### AUFGABE 1
Gib aus den Einträgen den Abschnitt von der Zeile mit „Click the red“ bis einschließlich der Zeile mit „will click(x=1380, y=212).“ unverändert wieder.

Mutmaßliche Zwischenfälle bei der AfD in Stendal nach der Wahl

In der Kreisgeschäftsstelle der AfD in Stendal sollte es an diesem Abend noch einige weitere Ergebnisse zu feiern geben, schließlich gab es auch noch Kommunalwahlen. In der Feierlaune soll der Anstand zeitweise auf der Strecke geblieben sein. Durch lautes "AfD"-Gegröle während einer Live-Schalte entstand der Eindruck einer bewussten Störung. Nachbarn wollen später auch das Abspielen des umstrittenen Liedes "L'Amour Toujours" von Gigi D'Agostino vernommen haben. Außerdem sei auf dem Balkon der AfD-Geschäftsstelle jemand mit rechtem, ausgestreckten Arm gesehen worden. Bei der Polizei Stendal ist eine Anzeige wegen des "Zeigens des Hitlergrußes" eingegangen. Es sei auch jemand namentlich erfasst worden, sagte eine Sprecherin auf Nachfrage von MDR SACHSEN-ANHALT. Allerdings habe diese Person nicht zur AfD-Veranstaltung selbst gehört.

Die AfD bestätigt auf Anfrage von MDR Sachsen-Anhalt das Abspielen des Liedes "im Original", was keine strafrechtlich relevante Handlung ist. Es seien zeitweise 60 bis 70 Menschen in der Geschäftsstelle gewesen, wobei ein "nicht unerheblicher Teil nicht Mitglieder des AfD Kreisverbandes" gewesen seien, teilt der Kreisvorsitzende Dietrich Gehlhar mit. "Angefragte Tatbestände" – also der Hitlergruß – seien nicht festgestellt worden.

Geschönter Lebenslauf: AfD streitet vor der Wahl über EU-Kandidaten

Arno Bausemer erklärte am Wahlabend, er werde selbstverständlich sein EU-Mandat annehmen. Die Diskussion um seinen geschönten Lebenslauf habe ihn "überhaupt nicht tangiert. Punkt." Beim Listenparteitag der Bundes-AfD im August 2023 in Magdeburg hatte der 41-Jährige eine journalistische Berufsausbildung angegeben, die es nie gegeben hat. Ein Praktikum wurde zum Volontariat hochgeschraubt. Seine angegebene 15-jährige Berufserfahrung bei der Führung eines landwirtschaftlichen Betriebs bezog sich auf einen kleinen Geflügelhof.

### AUFGABE 2
Schreibe den Artikel über die AfD nach der Wahl im Anschluss an seinen letzten Satz weiter.

Einträge aus einer Datenquelle:

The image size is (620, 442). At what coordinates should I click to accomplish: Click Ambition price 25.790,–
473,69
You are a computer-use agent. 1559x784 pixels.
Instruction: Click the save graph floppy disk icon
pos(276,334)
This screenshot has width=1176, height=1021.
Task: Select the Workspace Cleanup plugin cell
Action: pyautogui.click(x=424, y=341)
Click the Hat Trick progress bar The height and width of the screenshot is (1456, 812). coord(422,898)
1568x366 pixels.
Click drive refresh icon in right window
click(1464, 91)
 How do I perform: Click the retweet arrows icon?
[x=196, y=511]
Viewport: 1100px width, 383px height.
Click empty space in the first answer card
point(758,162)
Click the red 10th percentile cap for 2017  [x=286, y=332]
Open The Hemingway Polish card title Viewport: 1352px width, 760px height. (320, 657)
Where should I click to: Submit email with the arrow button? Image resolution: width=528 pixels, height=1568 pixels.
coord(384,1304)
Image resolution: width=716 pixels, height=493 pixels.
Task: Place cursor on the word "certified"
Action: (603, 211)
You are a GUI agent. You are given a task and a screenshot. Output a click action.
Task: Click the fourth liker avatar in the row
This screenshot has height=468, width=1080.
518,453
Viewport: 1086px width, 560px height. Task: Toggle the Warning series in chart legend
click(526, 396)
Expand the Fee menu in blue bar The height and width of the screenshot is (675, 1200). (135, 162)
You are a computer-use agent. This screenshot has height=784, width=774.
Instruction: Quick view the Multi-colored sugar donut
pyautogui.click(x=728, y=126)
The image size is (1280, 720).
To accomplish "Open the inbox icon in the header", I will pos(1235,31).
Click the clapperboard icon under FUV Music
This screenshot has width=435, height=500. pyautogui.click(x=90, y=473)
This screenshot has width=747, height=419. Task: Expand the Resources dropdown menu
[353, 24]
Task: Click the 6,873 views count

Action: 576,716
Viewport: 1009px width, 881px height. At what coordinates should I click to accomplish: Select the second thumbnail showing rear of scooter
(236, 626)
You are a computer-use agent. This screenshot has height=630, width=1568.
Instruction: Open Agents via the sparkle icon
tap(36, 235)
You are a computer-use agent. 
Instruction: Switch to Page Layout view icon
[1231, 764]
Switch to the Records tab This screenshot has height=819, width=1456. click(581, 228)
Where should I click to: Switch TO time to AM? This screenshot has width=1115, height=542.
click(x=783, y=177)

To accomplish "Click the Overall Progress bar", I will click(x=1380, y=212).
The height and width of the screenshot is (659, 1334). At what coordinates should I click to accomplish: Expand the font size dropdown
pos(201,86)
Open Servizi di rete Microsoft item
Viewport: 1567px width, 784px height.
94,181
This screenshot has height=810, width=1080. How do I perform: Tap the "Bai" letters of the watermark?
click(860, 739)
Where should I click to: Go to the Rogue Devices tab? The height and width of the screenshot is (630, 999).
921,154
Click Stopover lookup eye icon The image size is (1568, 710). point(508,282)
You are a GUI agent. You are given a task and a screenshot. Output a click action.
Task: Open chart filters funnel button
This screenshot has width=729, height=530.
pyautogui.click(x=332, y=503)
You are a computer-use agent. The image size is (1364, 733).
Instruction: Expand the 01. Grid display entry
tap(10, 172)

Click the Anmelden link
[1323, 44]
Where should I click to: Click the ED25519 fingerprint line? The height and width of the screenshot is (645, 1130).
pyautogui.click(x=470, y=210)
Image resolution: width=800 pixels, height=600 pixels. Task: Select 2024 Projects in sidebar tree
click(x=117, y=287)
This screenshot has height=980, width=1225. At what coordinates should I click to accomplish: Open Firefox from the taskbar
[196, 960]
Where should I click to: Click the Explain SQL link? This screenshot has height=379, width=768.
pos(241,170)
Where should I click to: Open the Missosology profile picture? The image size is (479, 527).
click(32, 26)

### ANTWORT 1
Click the red 10th percentile cap for 2017  [x=286, y=332]
Open The Hemingway Polish card title Viewport: 1352px width, 760px height. (320, 657)
Where should I click to: Submit email with the arrow button? Image resolution: width=528 pixels, height=1568 pixels.
coord(384,1304)
Image resolution: width=716 pixels, height=493 pixels.
Task: Place cursor on the word "certified"
Action: (603, 211)
You are a GUI agent. You are given a task and a screenshot. Output a click action.
Task: Click the fourth liker avatar in the row
This screenshot has height=468, width=1080.
518,453
Viewport: 1086px width, 560px height. Task: Toggle the Warning series in chart legend
click(526, 396)
Expand the Fee menu in blue bar The height and width of the screenshot is (675, 1200). (135, 162)
You are a computer-use agent. This screenshot has height=784, width=774.
Instruction: Quick view the Multi-colored sugar donut
pyautogui.click(x=728, y=126)
The image size is (1280, 720).
To accomplish "Open the inbox icon in the header", I will pos(1235,31).
Click the clapperboard icon under FUV Music
This screenshot has width=435, height=500. pyautogui.click(x=90, y=473)
This screenshot has width=747, height=419. Task: Expand the Resources dropdown menu
[353, 24]
Task: Click the 6,873 views count

Action: 576,716
Viewport: 1009px width, 881px height. At what coordinates should I click to accomplish: Select the second thumbnail showing rear of scooter
(236, 626)
You are a computer-use agent. This screenshot has height=630, width=1568.
Instruction: Open Agents via the sparkle icon
tap(36, 235)
You are a computer-use agent. 
Instruction: Switch to Page Layout view icon
[1231, 764]
Switch to the Records tab This screenshot has height=819, width=1456. click(581, 228)
Where should I click to: Switch TO time to AM? This screenshot has width=1115, height=542.
click(x=783, y=177)

To accomplish "Click the Overall Progress bar", I will click(x=1380, y=212).

### ANTWORT 2
Innerparteilich gab es wegen der Hochstapler-Vorwürfe die Forderung an die Parteiführung ihn – und auch die brandenburgische Kandidatin Mary Khan-Hohloch wegen ähnlicher Vorwürfe – von der Liste zu streichen. Am Ende kam es lediglich zu einer Streichung der Parteiämter bei beiden. Aber das wird sie wenig stören, wenn sie nun beide in Brüssel agieren. Arno Bausemer wurde von seiner Kreispartei in Stendal ohnehin umgehend zum stellvertretenden Vorsitzenden gewählt. Eine Bestrafung à la AfD.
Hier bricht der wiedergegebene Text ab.